Опубликовано в журнале Дружба Народов, номер 7, 2023
Калмыкова Вера Владимировна — поэт, филолог, искусствовед. Родилась в Москве в 1967 году. Окончила филологический факультет Тверского университета; кандидат филологических наук. Автор статей и книг по искусству и литературоведению. Живёт в Москве.
Вячеслав Иванович Шаповалов выудил меня на просторах фейсбука в 2018 году, после выхода моей статьи «Не надо предпринимать: Найти Андрея Синявского» в журнале «Октябрь». С первой минуты первого разговора Шаповалов отрабатывал образ сильного мужчины. Волевого. Решительного. Хозяина жизни. Я вживую-то его никогда не видела; на экране монитора — голливудский красавец: глаза горят, челюсть вперёд, голос раскатом — почтенные лета только добавляли значительности. Не знаю, кстати ли комплекс Наполеона, но он был — рулящим, направляющим, определяющим путь. Жизни в нём было с избытком.
Получилось так, что Шаповалов стал одним из немногих, говорящих мне «на», а не «дай», и выступил с инициативой стать моим культурным героем.
«Вячеслав Иваныч» и «Вера Владимировна» были отброшены, хотя на «ты» мы так и не перешли. Слава решил, что я должна стать доктором наук, и развил зверскую активность. Он рычал, ревел, требовал отчёта, ежедневно звонил, полыхал и повелевал. Я с перепугу написала план диссертации, который он тут же и зарубил. Из поверхностных фейсбучных знакомцев он превратился в старого друга, который точно знает, что мне необходимо и как этого достичь. Отстал он от меня только весной 21-го года, устало сказав: «Я понял, вам это не нужно…» Другой не понял бы, разумеется!
Узнав марку нашей машины, Слава вознамерился её улучшить — рено чем-то его не устроил. Немедленно сочинил гениальный план обретения более породистого автомобиля. Таких людей мой отец, явно наслаждаясь игрой слов с названием племени индейцев, называл деловарами. Я поняла, что попала. И познакомила его с мужем. Сергей вежливо поулыбался, Слава как-то бледновато ответил тем же, и мы счастливо остались при рено, после чего они общались в скайпе уже через мою голову.

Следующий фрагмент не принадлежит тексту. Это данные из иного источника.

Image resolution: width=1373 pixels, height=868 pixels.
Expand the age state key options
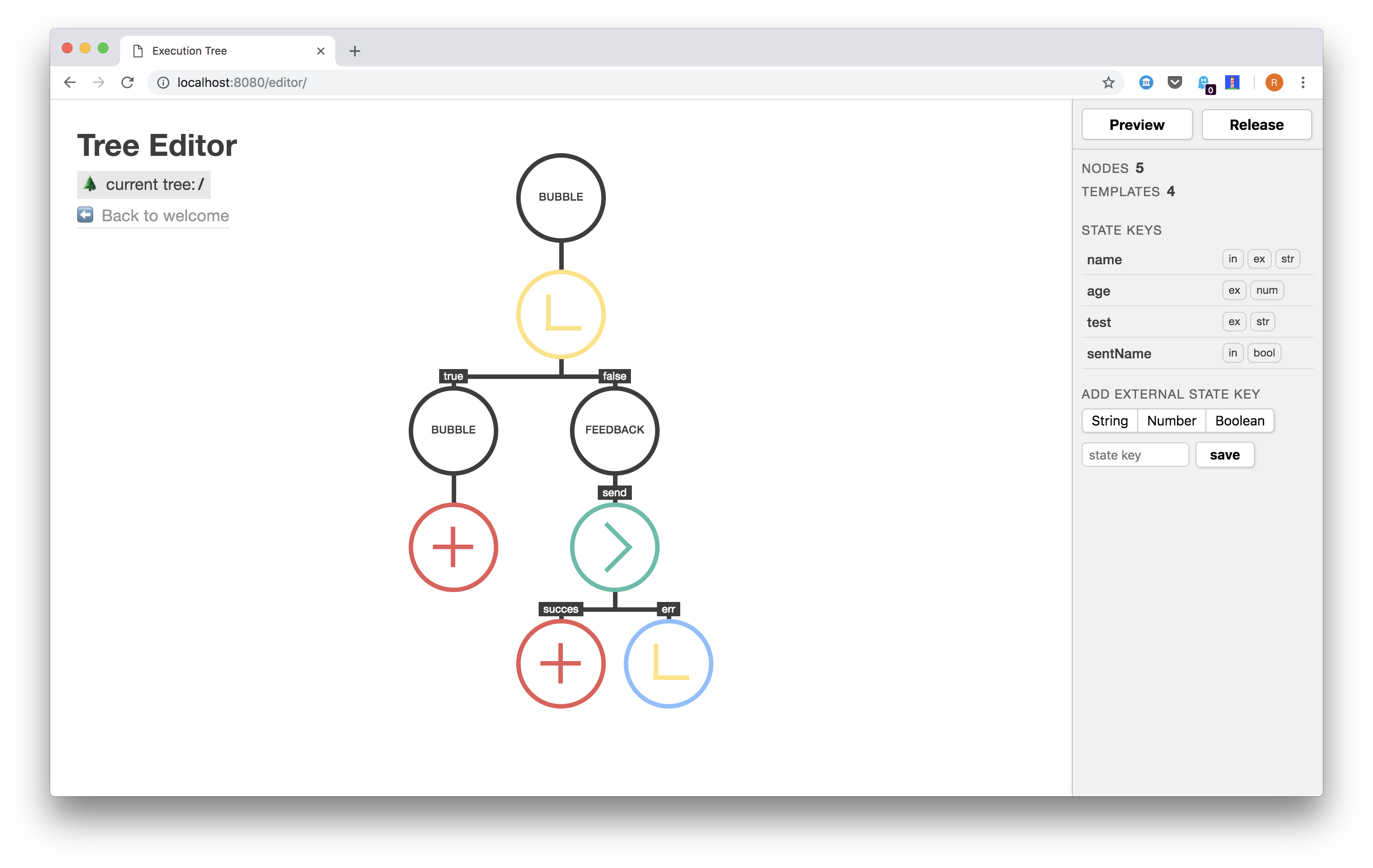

В Шаповалове на удивление органично уживались кураж учёного, казачья удаль и хитринка куркуля. Не счесть его степных историй с машинами, поломавшимися и застрявшими на полном безлюдье, лошадьми, у которых вдруг на скаку портился характер (с печальными последствиями для седока), девушками-практикантками, подобранными в каких-то оврагах. Сюжеты про что-то удачно купленное и ещё более удачно проданное (кажется, дело касалось земли). Это не были типично мужские байки, и главный герой не всегда выступал орлом, но за каждым сюжетом ощущался ландшафт, которого я никогда не видела и вряд ли увижу. Слава явно гордился, что не принадлежит к карикатурному, широко распространённому типу филологов, не державших в руках ничего сложнее авторучки: он умел запрячь лошадь, справлялся с заглохшими двигателями, словом, владел всеми классическими мужскими навыками, ни на шаг не отставал от предков, русско-украинских переселенцев в Азию, и хранил семейные предания как драгоценность. И писал о них в «Вечернем звоне»:
Господи благослови
алеет восток смуглеет восторг далёко где-то исток
кипящий поток надежды глоток детей на бричке с пяток
чуждого неба яростный день облака лоскуток
крутой Кегень обрывов кремень жри с голодухи ремень
чуждого дела горький итог империи дымный чертог…
Чего в Славе не было ни на полволоска, так это киплингианства, «бремени белого человека».
То же ощущение подлинности переживания вызывали его рассказы о немногих встречах с Михаилом Леоновичем Гаспаровым, о котором он написал мемуар.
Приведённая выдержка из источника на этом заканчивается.